Item 4.  Changes in Registrant's Certifying Accountant.

         (a)(1)(i)         Commodore Separation Technologies, Inc., a Delaware
                           corporation (the "Company"), and its former auditors,
                           Tanner + Co. ("Tanner"), mutually agreed on July 28,
                           1997 to terminate their relationship.

         (a)(1)(ii)        During the fiscal period ended June 30, 1996, and
                           through and including July 28, 1997, Tanner's reports
                           on the Company's financial statements neither
                           contained any adverse opinions or disclaimers of
                           opinions nor were qualified or modified as to
                           uncertainty, except that Tanner's auditors' report on
                           the Company's consolidated financial statements for
                           the fiscal period ended June 30, 1996 contained
                           additional paragraphs relating to the Company
                           continuing as a going concern due to the Company's
                           significant losses and deficit in working capital.

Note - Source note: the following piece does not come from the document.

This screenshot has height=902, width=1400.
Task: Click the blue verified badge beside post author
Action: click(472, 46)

         (a)(1)(iii)       The decision to terminate its relationship with
                           Tanner was recommended by the Audit Committee of the
                           Board of Directors and was approved by the Board of
                           Directors of the Company.

         (a)(1)(iv)        During the fiscal period ended June 30, 1996, and
                           through and including July 28, 1997, there were no
                           disagreements with Tanner on any matter of accounting
                           principles or practices, financial statement
                           disclosure or auditing scope or procedure, which
                           disagreements, if not resolved to the satisfaction of
                           Tanner, would have caused it to make reference to the
                           subject matter of the disagreements in connection
                           with its reports.

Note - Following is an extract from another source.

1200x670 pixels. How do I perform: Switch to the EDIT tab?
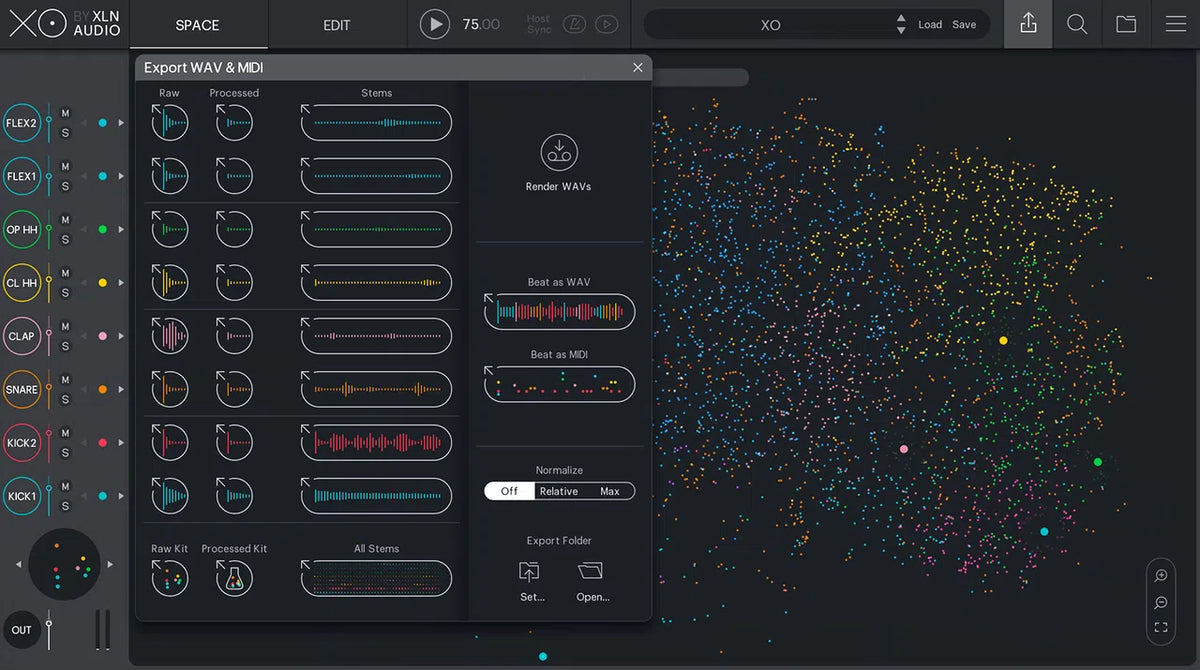pos(336,24)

         (a)(2)            Pursuant to action approved by the Company's Board of
                           Directors, the Company retained Price Waterhouse LLP
                           as its auditors as of July 28, 1997.

         (a)(3)            The Company provided Tanner with the above
                           disclosures prior to filing this Current Report on
                           Form 8-K with the Commission, and is filing herewith
                           Tanner's response to those disclosures pursuant to
                           Item 304(a)(3) of Regulation S-K.

Item 7.  Financial Statements and Exhibits.

         (a)      Financial statements of business acquired.

                  Not Applicable.

         (b)      Pro Forma financial information.

                  Not Applicable.

         (c)      Exhibits.

                  Exhibit No.       Description

                      16            Letter of Tanner + Co., dated July 28, 1997.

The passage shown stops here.